According to a survey conducted by the National Institute of Mental Health, over 85 percent of individuals with borderline personality disorder also meet the criteria for another mental health illness.
Because this disorder often coexists with another illness, it can be extremely difficult to diagnose, especially because the symptoms of one illness may mask or exacerbate the symptoms of another. This is especially true for soldiers, because they are more susceptible to a range of mental health conditions due to the stress they endure.
Risk of Borderline Personality Disorder for Soldiers
Borderline personality disorder is the effect of genetic, social and psychological factors. One major risk for borderline personality disorder is childhood trauma, physical or sexual abuse and neglect.
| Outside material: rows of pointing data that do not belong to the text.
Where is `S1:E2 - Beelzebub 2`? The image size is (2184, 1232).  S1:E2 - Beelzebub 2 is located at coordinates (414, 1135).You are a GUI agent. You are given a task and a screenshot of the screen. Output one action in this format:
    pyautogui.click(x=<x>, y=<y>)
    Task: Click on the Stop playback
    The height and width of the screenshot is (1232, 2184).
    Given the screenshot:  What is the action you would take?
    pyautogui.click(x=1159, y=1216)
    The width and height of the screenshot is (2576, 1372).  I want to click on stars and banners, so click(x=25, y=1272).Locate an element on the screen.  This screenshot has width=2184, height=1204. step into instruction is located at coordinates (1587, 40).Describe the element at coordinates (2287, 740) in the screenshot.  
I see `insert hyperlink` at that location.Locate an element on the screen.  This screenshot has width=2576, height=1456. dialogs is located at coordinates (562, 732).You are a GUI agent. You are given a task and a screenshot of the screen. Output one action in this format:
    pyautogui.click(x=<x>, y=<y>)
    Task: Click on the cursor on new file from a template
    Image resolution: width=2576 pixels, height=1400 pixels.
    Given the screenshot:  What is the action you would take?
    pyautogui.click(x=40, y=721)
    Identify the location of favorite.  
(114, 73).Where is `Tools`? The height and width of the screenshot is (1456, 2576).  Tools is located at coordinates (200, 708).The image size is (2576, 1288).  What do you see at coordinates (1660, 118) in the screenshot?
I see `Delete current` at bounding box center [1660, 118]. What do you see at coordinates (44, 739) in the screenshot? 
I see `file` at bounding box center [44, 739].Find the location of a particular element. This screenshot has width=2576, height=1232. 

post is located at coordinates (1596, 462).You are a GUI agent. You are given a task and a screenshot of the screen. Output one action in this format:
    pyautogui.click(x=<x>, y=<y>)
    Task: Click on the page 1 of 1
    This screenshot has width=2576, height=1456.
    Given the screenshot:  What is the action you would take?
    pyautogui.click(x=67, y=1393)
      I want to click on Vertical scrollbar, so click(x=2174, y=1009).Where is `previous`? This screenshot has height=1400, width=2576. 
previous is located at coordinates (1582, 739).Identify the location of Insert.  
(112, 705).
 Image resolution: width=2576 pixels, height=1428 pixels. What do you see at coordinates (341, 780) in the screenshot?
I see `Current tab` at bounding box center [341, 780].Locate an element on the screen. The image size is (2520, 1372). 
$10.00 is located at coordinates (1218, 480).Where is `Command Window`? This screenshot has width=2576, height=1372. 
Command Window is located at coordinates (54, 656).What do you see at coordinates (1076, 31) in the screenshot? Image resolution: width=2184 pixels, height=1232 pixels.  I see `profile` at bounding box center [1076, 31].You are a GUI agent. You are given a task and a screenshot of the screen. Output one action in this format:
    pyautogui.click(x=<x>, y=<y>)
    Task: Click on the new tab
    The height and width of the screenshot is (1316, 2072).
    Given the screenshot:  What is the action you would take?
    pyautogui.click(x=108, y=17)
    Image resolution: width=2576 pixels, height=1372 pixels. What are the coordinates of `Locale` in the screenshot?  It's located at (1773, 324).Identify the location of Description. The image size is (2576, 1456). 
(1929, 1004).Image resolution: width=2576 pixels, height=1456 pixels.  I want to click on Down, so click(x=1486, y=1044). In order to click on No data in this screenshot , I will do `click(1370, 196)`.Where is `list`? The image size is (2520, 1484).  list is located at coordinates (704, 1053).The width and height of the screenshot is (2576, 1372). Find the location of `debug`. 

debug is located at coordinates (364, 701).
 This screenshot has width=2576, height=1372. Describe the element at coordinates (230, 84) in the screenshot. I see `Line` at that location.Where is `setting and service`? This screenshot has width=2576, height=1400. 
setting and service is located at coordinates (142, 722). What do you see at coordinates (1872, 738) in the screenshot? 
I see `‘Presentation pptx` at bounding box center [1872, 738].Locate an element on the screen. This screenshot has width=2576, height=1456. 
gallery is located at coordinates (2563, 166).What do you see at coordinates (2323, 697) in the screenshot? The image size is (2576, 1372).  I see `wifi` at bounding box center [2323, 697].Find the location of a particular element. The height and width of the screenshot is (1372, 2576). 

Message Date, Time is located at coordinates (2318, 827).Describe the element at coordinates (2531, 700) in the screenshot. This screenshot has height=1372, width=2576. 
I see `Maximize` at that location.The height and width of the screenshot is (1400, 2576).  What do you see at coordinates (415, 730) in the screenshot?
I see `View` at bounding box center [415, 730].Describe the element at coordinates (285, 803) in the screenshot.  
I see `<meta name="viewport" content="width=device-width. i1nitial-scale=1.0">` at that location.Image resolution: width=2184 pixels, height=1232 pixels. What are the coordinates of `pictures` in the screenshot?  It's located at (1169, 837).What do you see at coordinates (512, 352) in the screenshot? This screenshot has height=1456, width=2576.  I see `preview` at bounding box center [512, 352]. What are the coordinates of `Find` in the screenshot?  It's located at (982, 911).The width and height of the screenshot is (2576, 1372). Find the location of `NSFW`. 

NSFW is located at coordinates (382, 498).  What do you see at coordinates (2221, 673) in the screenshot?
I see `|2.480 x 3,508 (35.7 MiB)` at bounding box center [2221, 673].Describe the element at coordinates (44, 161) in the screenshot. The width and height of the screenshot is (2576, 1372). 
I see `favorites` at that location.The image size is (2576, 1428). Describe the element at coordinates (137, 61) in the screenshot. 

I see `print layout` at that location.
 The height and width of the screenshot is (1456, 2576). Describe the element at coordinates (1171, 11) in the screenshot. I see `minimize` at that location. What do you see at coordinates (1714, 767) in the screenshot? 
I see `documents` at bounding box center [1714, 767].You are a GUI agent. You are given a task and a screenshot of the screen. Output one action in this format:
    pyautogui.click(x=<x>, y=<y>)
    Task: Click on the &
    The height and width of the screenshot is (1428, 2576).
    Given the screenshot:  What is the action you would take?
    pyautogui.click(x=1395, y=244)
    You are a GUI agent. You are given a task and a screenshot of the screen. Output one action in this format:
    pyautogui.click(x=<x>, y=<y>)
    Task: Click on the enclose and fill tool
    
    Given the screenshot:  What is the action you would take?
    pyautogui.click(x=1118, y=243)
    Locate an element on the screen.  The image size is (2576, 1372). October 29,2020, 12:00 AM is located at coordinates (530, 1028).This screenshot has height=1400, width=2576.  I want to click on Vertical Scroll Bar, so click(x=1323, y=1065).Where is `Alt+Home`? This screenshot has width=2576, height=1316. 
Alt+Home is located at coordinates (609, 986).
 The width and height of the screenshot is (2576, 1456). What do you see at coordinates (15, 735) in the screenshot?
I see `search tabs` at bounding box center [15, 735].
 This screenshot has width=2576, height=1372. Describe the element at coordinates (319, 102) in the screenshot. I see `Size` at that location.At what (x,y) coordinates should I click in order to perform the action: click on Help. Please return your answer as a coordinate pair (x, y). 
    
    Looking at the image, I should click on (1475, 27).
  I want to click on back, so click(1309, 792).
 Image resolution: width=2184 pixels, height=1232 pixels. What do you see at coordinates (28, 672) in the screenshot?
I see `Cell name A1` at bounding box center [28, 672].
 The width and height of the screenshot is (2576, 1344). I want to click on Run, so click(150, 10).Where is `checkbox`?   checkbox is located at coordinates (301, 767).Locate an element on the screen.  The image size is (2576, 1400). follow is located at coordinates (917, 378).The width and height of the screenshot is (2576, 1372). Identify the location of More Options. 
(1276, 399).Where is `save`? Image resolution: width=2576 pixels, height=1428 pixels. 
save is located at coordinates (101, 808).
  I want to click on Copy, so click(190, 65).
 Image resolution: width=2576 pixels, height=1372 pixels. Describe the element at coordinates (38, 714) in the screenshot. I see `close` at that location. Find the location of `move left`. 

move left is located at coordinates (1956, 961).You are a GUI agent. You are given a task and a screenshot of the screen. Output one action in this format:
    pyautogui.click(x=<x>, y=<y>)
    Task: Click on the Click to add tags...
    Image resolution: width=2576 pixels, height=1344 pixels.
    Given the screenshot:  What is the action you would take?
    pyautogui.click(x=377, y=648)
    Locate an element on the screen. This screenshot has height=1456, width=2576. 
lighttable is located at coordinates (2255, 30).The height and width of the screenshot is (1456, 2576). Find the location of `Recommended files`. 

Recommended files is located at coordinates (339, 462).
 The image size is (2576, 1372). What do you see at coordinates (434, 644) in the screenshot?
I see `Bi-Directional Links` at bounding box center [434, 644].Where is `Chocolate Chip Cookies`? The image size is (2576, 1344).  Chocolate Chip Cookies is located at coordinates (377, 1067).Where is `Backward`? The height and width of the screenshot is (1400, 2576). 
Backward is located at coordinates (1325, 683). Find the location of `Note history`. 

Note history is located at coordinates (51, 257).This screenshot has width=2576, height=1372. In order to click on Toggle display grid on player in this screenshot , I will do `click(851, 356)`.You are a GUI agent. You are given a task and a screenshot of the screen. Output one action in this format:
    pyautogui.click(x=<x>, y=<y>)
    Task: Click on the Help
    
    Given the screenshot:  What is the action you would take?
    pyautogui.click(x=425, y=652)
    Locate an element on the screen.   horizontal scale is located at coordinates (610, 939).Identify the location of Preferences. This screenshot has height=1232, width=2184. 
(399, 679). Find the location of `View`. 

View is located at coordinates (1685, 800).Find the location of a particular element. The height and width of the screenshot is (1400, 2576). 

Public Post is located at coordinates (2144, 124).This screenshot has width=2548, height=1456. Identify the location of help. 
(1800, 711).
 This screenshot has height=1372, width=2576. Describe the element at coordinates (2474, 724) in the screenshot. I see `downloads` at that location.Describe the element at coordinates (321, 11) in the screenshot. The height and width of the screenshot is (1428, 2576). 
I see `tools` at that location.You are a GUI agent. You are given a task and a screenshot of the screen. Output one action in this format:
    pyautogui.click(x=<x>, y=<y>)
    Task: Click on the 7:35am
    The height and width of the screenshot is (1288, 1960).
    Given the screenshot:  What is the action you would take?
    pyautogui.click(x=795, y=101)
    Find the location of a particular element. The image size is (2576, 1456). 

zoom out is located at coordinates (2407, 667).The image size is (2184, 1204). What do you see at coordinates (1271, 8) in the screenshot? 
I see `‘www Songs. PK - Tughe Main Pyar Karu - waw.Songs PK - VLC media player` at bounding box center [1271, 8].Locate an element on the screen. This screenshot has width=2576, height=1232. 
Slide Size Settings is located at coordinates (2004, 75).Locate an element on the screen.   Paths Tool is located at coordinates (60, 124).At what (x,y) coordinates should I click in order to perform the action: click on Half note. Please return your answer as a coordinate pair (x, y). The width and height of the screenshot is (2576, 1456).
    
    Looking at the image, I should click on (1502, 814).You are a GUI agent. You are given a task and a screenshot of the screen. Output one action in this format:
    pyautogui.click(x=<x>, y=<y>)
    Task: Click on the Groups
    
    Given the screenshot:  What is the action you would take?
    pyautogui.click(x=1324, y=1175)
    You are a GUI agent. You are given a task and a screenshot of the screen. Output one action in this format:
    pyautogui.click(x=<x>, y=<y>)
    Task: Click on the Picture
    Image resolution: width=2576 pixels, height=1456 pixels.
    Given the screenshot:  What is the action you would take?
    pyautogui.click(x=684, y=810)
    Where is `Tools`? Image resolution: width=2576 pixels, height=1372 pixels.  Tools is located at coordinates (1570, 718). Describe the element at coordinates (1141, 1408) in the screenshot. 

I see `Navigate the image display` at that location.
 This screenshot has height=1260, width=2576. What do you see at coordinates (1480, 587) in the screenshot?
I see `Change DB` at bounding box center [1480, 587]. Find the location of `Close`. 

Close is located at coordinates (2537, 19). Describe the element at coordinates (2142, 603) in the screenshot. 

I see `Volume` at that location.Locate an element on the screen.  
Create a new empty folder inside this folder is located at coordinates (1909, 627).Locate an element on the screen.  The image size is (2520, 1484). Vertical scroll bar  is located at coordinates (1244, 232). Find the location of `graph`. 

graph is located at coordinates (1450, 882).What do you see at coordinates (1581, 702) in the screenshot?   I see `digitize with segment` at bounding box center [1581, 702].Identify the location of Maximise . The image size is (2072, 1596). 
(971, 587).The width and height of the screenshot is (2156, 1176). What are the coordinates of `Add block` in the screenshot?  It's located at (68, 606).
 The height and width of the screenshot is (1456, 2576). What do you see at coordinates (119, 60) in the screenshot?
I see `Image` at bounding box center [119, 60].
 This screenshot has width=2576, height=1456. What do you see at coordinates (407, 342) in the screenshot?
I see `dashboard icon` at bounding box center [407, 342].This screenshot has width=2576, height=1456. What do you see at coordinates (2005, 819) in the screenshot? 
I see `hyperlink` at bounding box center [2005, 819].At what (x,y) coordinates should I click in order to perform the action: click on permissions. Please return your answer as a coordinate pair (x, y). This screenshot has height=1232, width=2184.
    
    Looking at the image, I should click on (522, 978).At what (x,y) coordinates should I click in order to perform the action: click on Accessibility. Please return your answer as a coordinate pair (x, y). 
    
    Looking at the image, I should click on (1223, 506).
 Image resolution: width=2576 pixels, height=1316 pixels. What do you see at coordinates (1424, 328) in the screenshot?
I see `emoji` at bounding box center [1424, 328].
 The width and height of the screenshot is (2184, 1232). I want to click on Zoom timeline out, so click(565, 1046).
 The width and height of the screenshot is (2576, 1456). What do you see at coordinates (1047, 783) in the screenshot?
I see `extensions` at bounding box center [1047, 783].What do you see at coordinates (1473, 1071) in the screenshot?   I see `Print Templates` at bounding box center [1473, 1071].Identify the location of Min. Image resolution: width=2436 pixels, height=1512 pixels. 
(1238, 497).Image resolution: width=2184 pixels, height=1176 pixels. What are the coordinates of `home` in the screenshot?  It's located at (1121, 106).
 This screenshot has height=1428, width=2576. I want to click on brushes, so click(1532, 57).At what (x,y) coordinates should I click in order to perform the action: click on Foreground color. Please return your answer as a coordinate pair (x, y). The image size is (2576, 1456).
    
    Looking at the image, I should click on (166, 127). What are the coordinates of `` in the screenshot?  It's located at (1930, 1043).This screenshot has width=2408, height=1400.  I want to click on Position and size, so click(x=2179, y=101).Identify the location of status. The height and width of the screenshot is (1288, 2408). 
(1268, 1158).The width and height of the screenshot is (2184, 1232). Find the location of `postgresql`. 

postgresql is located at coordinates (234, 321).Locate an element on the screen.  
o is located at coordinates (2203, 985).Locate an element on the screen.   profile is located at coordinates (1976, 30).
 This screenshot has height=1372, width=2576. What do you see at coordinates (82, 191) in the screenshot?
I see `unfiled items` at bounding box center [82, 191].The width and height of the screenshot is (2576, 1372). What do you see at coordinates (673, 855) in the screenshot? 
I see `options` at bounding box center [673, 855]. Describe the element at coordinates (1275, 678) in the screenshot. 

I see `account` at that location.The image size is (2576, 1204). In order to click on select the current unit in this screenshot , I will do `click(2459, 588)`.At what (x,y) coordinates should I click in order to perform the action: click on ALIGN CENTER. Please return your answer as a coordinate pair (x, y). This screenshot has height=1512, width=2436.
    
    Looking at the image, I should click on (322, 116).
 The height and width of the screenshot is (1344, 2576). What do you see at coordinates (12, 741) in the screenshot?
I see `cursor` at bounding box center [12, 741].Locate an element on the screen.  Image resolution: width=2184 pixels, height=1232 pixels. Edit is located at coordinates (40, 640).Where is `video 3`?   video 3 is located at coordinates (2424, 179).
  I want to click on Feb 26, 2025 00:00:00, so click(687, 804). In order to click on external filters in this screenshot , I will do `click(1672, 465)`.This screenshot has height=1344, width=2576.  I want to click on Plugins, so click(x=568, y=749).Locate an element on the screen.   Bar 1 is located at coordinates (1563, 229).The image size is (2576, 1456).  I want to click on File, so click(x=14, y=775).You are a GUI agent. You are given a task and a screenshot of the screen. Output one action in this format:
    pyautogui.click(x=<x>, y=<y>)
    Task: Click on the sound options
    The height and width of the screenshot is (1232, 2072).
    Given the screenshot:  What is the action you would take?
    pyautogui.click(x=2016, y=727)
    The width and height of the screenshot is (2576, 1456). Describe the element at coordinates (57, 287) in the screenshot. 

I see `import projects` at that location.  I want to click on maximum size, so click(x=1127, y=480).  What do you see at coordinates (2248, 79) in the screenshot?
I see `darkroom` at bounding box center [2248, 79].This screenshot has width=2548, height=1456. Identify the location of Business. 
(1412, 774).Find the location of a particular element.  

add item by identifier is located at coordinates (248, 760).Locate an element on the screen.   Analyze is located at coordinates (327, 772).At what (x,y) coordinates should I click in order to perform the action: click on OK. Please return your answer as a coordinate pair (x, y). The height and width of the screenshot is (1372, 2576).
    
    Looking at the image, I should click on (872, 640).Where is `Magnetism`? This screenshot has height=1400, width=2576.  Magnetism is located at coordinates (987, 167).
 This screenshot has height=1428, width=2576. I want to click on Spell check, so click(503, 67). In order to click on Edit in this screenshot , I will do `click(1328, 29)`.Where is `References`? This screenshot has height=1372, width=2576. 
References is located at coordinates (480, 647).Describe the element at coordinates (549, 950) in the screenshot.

Trauma and stress at any point in life can cause the disorder, but soldiers are under a heightened level of stress, which can influence or worsen the disorder. Some soldiers enter the military without knowing of their condition, but the military may quickly exacerbate symptoms.
Borderline personality disorder is a major concern among soldiers. The symptoms of the disorder are so severe that they will raise red flags and indicate the need for clinical testing. If the disorder goes undetected, soldiers can put their own lives, and the lives of others, in grave danger. Furthermore, loneliness, homesickness, stress, sadness, trauma and other issues from the military can influence suicidal and self-harming thoughts, which will significantly increase the risk for suicide or substance abuse.